MarkItDown Extractor

Extractor ID: markitdown

Category: Text/Document Extractors

Overview

The MarkItDown extractor uses Microsoft’s MarkItDown library to convert various document formats into Markdown-formatted text. It provides broad format coverage for Office documents, PDFs, images, and other file types.

MarkItDown is designed to produce clean, readable Markdown output from diverse sources. It automatically skips text items to preserve the role of the pass-through extractor for canonical text handling.

Installation

MarkItDown is an optional dependency that requires Python 3.10 or higher:

pip install "biblicus[markitdown]"

Python Version Requirement

  • Minimum: Python 3.10

  • Recommended: Python 3.11 or higher

If you’re using Python 3.9 or earlier, use alternative extractors like unstructured.

Supported Media Types

MarkItDown supports a wide range of formats:

Office Documents

  • application/vnd.openxmlformats-officedocument.wordprocessingml.document - DOCX

  • application/vnd.openxmlformats-officedocument.spreadsheetml.sheet - XLSX

  • application/vnd.openxmlformats-officedocument.presentationml.presentation - PPTX

  • application/msword - DOC (legacy)

  • application/vnd.ms-excel - XLS (legacy)

  • application/vnd.ms-powerpoint - PPT (legacy)

Documents

  • application/pdf - PDF files

  • text/html - HTML documents

  • application/xhtml+xml - XHTML documents

Images

  • image/png, image/jpeg, image/gif

  • image/bmp, image/tiff, image/webp

Audio/Video

  • Various audio and video formats (converts metadata)

Archives

  • application/zip - ZIP archives (lists contents)

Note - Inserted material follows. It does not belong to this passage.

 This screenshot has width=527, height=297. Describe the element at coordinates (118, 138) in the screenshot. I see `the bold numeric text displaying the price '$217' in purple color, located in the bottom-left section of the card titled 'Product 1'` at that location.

The extractor automatically skips text items (text/plain, text/markdown) to avoid interfering with the pass-through extractor.

Configuration

Config Schema

class MarkItDownExtractorConfig(BaseModel):
    enable_plugins: bool = False  # Enable MarkItDown plugin system

Configuration Options

Option

Type

Default

Description

enable_plugins

bool

false

Enable MarkItDown’s plugin system for extended format support

Usage

Command Line

Basic Usage

# Convert Office documents to Markdown
biblicus extract my-corpus --extractor markitdown

Custom Configuration

# Enable plugins for extended format support
biblicus extract my-corpus --extractor markitdown \
  --config enable_plugins=true

Configuration File

extractor_id: markitdown
config:
  enable_plugins: false
biblicus extract my-corpus --configuration configuration.yml

Python API

from biblicus import Corpus

# Load corpus
corpus = Corpus.from_directory("my-corpus")

# Extract with defaults
results = corpus.extract_text(extractor_id="markitdown")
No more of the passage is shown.